Collected data entries:
>>>
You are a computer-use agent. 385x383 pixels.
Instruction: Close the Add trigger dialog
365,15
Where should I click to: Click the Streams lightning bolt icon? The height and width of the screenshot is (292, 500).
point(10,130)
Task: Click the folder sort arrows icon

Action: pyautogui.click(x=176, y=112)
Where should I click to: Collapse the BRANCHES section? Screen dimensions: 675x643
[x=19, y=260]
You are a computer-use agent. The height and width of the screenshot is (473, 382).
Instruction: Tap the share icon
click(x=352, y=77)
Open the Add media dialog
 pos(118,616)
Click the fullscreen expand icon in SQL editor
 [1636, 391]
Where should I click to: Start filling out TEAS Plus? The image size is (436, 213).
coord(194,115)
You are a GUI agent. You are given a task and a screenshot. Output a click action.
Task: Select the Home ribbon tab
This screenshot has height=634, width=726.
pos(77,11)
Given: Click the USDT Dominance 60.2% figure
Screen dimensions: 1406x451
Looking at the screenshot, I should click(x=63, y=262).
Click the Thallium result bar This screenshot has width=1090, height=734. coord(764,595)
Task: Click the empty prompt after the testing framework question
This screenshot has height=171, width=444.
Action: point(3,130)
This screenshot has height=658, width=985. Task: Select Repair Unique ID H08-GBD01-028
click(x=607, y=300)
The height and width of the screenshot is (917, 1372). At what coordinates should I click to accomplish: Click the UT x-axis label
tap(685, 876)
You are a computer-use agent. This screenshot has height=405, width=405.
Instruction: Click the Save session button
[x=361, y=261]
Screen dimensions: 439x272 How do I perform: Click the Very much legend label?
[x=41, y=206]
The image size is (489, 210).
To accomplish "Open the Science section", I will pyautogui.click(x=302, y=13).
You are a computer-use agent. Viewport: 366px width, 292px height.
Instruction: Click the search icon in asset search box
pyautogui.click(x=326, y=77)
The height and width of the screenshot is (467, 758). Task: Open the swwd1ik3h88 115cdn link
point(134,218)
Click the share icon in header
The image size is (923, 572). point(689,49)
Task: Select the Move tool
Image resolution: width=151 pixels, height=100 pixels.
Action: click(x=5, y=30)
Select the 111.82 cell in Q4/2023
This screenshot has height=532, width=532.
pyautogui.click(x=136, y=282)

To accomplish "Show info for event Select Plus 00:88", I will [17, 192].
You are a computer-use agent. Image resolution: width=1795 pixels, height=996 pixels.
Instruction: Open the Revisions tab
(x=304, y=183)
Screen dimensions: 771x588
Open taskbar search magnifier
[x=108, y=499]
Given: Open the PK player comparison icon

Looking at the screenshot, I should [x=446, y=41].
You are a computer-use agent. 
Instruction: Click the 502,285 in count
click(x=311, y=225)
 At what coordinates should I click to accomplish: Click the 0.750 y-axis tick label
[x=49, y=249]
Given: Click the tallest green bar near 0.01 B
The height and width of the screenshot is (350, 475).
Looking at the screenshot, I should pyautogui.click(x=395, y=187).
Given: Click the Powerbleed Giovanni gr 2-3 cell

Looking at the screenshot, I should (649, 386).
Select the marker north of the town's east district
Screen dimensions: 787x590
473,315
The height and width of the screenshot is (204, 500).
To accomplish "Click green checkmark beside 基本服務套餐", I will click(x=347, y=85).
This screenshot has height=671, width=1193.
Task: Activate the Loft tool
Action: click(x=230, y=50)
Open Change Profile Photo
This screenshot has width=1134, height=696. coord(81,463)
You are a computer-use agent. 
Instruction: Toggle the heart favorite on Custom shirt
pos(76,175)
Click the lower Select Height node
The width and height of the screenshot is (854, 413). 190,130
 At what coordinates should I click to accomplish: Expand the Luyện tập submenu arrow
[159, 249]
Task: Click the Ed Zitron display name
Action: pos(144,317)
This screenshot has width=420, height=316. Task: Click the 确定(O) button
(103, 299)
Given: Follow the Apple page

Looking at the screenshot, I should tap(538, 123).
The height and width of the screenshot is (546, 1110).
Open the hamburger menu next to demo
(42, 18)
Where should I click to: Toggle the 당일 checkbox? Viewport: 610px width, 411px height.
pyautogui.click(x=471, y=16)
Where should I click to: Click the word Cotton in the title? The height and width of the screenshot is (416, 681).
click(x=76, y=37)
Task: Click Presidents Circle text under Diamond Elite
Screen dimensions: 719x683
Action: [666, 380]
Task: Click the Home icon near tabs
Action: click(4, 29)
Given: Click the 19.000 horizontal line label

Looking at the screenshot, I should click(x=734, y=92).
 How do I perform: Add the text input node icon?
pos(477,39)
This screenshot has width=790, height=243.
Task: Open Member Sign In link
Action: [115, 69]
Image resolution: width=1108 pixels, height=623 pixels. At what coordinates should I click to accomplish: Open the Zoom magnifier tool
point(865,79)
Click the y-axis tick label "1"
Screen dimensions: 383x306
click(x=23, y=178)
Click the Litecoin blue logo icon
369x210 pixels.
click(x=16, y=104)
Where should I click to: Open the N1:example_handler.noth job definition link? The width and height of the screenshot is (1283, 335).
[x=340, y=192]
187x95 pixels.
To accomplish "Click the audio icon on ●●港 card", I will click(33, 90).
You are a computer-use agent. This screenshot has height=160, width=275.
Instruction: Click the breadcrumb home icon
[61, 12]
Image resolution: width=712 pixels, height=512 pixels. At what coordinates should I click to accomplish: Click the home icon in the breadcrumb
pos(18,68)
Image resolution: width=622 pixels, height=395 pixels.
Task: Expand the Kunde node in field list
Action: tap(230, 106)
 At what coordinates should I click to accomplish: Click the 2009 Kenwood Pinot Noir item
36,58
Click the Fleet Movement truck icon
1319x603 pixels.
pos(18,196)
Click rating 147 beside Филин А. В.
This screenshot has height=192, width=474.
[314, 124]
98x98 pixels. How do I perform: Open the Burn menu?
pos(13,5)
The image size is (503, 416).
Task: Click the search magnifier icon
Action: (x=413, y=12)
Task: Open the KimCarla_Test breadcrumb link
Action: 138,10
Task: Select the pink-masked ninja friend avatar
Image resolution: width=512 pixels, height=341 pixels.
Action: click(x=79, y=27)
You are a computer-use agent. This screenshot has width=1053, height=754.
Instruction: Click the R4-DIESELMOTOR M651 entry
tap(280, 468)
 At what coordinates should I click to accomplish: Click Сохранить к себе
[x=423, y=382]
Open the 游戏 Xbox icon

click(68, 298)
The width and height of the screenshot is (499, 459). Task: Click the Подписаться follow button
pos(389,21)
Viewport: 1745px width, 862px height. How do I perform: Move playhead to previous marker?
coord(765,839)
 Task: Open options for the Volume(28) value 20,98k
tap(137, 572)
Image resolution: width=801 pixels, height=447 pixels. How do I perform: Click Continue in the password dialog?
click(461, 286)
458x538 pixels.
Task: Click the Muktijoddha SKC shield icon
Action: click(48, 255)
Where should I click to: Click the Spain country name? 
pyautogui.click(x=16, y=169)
<<<
Your instructions:
Repeat only the lines running from the line that contains "Image resolution: width=801" through the last line above, inclusive.

Result:
Image resolution: width=801 pixels, height=447 pixels. How do I perform: Click Continue in the password dialog?
click(461, 286)
458x538 pixels.
Task: Click the Muktijoddha SKC shield icon
Action: click(48, 255)
Where should I click to: Click the Spain country name? 
pyautogui.click(x=16, y=169)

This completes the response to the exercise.